Excerpted data
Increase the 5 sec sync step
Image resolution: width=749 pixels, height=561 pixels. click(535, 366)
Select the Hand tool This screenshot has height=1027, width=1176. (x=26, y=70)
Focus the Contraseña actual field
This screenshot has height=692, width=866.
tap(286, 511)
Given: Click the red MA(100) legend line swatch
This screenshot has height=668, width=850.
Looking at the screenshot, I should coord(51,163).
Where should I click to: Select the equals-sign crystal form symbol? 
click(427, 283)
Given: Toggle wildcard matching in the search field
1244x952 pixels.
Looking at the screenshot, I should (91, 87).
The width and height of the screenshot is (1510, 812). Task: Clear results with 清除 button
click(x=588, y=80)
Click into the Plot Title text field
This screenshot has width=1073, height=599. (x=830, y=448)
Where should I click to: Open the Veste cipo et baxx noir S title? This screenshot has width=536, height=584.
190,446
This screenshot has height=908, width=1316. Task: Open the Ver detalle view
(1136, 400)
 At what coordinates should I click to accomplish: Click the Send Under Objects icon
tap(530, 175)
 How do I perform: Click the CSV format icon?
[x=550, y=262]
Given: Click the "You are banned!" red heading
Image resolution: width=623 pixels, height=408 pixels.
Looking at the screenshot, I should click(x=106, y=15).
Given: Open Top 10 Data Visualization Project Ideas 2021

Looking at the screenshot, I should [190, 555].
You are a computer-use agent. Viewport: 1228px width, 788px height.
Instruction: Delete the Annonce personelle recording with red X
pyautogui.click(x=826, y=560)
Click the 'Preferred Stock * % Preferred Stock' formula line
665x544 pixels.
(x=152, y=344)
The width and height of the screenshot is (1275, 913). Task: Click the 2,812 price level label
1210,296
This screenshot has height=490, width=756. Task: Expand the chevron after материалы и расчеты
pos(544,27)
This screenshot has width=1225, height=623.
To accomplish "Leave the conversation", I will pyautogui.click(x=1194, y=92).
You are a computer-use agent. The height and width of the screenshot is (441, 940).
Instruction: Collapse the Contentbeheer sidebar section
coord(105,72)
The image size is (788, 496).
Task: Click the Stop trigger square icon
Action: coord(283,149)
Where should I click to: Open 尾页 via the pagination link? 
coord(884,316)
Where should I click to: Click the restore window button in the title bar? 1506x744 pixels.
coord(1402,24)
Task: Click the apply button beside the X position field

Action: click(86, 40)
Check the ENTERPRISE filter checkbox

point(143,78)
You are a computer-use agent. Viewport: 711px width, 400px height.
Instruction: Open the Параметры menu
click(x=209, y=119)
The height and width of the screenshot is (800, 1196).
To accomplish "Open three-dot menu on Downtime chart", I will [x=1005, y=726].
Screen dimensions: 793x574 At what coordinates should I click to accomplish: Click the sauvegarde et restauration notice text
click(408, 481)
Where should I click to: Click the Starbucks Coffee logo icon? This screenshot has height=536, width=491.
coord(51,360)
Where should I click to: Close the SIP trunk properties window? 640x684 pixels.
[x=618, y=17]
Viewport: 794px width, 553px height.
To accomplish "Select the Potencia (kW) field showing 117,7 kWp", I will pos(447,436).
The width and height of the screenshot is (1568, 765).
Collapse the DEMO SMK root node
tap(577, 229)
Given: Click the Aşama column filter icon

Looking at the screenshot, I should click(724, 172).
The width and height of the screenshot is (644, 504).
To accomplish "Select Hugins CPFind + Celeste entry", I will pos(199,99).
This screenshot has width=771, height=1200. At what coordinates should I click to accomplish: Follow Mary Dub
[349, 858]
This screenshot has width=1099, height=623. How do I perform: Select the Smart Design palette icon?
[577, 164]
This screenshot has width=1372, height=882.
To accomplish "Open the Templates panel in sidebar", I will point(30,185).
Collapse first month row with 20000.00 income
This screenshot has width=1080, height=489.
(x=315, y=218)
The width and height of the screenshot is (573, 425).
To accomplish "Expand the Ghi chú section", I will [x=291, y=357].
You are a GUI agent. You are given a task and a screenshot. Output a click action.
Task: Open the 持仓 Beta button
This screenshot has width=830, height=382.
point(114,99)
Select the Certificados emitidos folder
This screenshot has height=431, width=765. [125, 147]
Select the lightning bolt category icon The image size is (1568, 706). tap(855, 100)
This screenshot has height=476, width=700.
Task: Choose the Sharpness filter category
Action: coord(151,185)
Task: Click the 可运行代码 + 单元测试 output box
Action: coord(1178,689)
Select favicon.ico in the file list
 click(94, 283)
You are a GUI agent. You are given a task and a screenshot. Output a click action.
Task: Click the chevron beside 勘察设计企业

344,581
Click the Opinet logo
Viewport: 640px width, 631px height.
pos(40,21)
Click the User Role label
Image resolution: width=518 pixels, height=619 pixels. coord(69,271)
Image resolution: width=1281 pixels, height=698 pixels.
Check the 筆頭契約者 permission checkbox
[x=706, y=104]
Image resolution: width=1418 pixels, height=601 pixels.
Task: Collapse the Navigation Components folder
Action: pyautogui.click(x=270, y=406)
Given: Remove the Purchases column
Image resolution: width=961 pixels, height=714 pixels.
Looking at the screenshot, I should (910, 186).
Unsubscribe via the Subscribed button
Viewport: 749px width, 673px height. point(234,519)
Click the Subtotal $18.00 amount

What is expected
In the data above, find each line where the string "computer" appears, then copy it.

Written response
You are a computer-use agent. Viewport: 1228px width, 788px height.
You are a computer-use agent. The height and width of the screenshot is (441, 940).
You are a computer-use agent. Viewport: 711px width, 400px height.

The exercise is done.